By Chipa Gonditi
speaker of Parliament Advocate Jacob Mudenda has called on Zimbabweans to remain hopeful that the country will emerge from the economic doldrums and attain prosperity.
Speaking at the recently held CEO Africa Roundtable Annual Dinner at Cresta Lodge in Msasa, Harare, Mudenda said the current economic challenges were a passing phase just like the case of Europe and there was need to adhere to microeconomics ethics and constitutionalism.
The CEO Africa Round Table is a high-level platform for Corporate Chief Executive Officers and Senior Executives, in both Private and Public Sector, created to encourage cross fertilisation of critical economic and business knowledge in and around Africa.
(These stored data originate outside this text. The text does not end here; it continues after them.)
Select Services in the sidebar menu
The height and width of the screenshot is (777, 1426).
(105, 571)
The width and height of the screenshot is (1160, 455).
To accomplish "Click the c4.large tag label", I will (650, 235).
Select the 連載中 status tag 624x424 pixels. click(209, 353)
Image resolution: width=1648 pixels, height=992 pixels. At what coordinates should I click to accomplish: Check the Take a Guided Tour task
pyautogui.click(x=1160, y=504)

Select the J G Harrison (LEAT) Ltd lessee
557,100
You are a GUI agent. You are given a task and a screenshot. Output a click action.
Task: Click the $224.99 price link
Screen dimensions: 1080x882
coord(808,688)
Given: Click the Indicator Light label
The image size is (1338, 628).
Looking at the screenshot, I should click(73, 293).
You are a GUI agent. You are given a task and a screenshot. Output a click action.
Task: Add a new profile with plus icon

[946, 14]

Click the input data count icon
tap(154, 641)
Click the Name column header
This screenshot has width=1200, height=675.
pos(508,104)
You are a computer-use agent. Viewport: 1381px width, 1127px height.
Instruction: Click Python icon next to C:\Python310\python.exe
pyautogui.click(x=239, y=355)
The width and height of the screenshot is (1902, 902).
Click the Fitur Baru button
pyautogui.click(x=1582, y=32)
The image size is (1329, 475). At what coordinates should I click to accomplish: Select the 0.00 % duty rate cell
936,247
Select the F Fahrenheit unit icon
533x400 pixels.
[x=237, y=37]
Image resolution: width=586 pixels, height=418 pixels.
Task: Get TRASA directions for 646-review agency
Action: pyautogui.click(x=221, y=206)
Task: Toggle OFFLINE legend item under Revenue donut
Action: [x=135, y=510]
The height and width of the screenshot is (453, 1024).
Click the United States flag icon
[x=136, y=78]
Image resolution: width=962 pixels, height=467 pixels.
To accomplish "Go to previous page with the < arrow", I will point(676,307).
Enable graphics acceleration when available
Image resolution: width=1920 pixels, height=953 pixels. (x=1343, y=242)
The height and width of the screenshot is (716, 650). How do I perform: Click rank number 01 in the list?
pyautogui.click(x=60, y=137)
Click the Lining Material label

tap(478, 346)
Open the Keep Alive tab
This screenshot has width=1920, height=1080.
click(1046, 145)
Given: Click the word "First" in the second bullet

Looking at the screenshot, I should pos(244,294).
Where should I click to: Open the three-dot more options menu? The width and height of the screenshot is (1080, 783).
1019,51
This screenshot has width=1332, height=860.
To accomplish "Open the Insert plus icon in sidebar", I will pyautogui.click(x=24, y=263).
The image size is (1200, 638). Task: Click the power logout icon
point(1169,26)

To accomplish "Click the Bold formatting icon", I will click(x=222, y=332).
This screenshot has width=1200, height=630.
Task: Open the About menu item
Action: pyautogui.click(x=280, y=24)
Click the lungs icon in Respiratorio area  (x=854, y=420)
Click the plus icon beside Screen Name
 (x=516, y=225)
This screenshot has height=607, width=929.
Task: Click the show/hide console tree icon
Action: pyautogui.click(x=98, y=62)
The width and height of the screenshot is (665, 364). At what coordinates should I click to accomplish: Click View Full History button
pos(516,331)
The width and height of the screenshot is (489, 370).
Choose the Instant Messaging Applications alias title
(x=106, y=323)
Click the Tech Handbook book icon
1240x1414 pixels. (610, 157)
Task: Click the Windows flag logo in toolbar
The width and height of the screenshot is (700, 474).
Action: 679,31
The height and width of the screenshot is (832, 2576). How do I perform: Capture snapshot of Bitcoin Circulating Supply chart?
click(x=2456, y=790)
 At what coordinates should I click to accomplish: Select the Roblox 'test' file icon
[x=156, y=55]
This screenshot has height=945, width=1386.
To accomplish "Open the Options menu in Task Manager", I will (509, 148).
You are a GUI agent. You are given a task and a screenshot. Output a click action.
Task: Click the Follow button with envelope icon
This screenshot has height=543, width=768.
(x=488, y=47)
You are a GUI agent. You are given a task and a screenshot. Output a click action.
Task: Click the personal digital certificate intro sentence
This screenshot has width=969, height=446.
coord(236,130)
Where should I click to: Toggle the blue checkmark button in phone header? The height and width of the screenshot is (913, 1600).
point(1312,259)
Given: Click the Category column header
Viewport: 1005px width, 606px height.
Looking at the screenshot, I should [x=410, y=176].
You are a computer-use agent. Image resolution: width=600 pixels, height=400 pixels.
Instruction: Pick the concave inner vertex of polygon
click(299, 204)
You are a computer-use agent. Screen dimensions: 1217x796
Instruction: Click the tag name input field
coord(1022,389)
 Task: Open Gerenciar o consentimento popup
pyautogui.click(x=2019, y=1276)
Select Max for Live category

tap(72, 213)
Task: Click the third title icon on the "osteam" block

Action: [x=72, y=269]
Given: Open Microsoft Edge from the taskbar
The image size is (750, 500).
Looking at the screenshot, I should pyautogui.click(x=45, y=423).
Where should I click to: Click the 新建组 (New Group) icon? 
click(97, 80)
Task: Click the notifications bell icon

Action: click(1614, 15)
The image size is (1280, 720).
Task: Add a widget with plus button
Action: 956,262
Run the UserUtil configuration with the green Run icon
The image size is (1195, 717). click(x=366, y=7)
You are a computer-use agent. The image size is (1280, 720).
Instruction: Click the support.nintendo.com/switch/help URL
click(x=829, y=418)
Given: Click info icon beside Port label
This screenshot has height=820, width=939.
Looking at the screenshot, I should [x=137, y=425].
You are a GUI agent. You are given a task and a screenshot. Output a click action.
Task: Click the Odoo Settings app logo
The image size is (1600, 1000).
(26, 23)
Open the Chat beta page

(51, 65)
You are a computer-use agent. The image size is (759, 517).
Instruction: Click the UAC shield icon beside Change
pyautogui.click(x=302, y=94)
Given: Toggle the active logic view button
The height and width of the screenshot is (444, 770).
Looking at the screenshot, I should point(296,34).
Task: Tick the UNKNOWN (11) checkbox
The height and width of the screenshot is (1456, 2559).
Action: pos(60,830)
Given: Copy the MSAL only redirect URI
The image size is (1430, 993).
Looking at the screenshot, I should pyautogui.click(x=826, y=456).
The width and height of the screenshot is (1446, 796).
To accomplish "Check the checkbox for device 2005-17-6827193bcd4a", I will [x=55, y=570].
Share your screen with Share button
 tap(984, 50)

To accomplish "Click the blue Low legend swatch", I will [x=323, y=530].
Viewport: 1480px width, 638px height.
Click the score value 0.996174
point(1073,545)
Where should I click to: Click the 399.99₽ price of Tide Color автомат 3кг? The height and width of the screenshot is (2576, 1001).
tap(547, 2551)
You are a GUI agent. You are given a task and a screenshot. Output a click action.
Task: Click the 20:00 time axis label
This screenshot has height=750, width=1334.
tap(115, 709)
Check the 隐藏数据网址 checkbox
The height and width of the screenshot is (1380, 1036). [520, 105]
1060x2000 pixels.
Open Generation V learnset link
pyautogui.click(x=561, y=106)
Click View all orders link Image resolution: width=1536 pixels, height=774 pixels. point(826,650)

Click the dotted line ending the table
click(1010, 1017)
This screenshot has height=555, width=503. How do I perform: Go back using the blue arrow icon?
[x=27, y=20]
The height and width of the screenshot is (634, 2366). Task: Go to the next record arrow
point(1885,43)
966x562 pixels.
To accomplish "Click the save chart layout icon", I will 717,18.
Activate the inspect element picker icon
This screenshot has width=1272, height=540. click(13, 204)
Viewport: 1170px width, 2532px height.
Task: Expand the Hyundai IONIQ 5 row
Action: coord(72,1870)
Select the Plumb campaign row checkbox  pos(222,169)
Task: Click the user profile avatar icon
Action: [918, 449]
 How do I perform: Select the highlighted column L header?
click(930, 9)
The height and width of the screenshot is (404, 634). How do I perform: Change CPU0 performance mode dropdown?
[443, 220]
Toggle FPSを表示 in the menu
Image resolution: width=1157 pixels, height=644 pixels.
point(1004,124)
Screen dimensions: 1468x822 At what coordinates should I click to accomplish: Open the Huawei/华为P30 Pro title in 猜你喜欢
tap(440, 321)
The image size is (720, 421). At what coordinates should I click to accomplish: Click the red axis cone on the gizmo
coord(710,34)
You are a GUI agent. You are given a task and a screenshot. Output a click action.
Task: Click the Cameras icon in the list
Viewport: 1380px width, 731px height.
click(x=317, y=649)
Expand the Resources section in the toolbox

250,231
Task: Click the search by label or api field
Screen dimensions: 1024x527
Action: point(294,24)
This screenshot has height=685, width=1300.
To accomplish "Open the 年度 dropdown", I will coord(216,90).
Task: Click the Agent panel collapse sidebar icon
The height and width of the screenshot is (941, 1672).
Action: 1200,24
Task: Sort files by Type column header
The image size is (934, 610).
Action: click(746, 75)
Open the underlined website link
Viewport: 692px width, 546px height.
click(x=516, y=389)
“The importance of microeconomic fundamentals such as tax, fiscal carefulness, the relevance of constitutionalism, rule of law, maintenance of a healthy democracy and most importantly individual freedom and property rights cannot be over emphasised.
“It goes without saying that any strategy for economic transformation will require revitalisation of the private sector confidence and investment through the removal of anti-investment biases.
There is need to deal with the business environment including the key enablers and the creation of a business friendly regulatory framework,” he said.
Mudenda also told delegates that the national assembly has launched the framework which will be signed into law very soon.
“This should be complemented by strengthening the resilience and efficiency of financial intermediation with the central bank.“These current economic challenges need not preclude hopes for a positive future. Europe went through some depression in 1919 when there was the bubonic plague.
And the depression came back from 1930 to 1933 but the Europeans did not give up, they looked for strategies to get up. What stops us from doing the same?
“We have been through this before from 2008 to 2009 together with the rest of the world where there was a financial crisis, it is regrettable that periods of hyperinflation, weak economic management and the devastating drought have significantly eroded Zimbabwe’s share of physical and human capital,” he added.
Mudenda also urged Zimbabweans to look at their inner conviction and higher powers so as to stir up their creativity which would, in turn, come up with ideas essential to economic progress.
This is despite inflation being at more than 400%, the effects of which are being felt by the regular people.“We can unleash and reinvigorate our potential through conjuring up the inspiration from the goddess of imagination, innovation and creation that will tickle our human mind which is a repository of the resources,
“Pass through Dubai or London, those skyscrapers are nothing but a product of the human mind when it is allowed to implode,” Mudenda added.
He also said that Zimbabwe had to mirror mineral-rich countries in order to escape further economic ruin.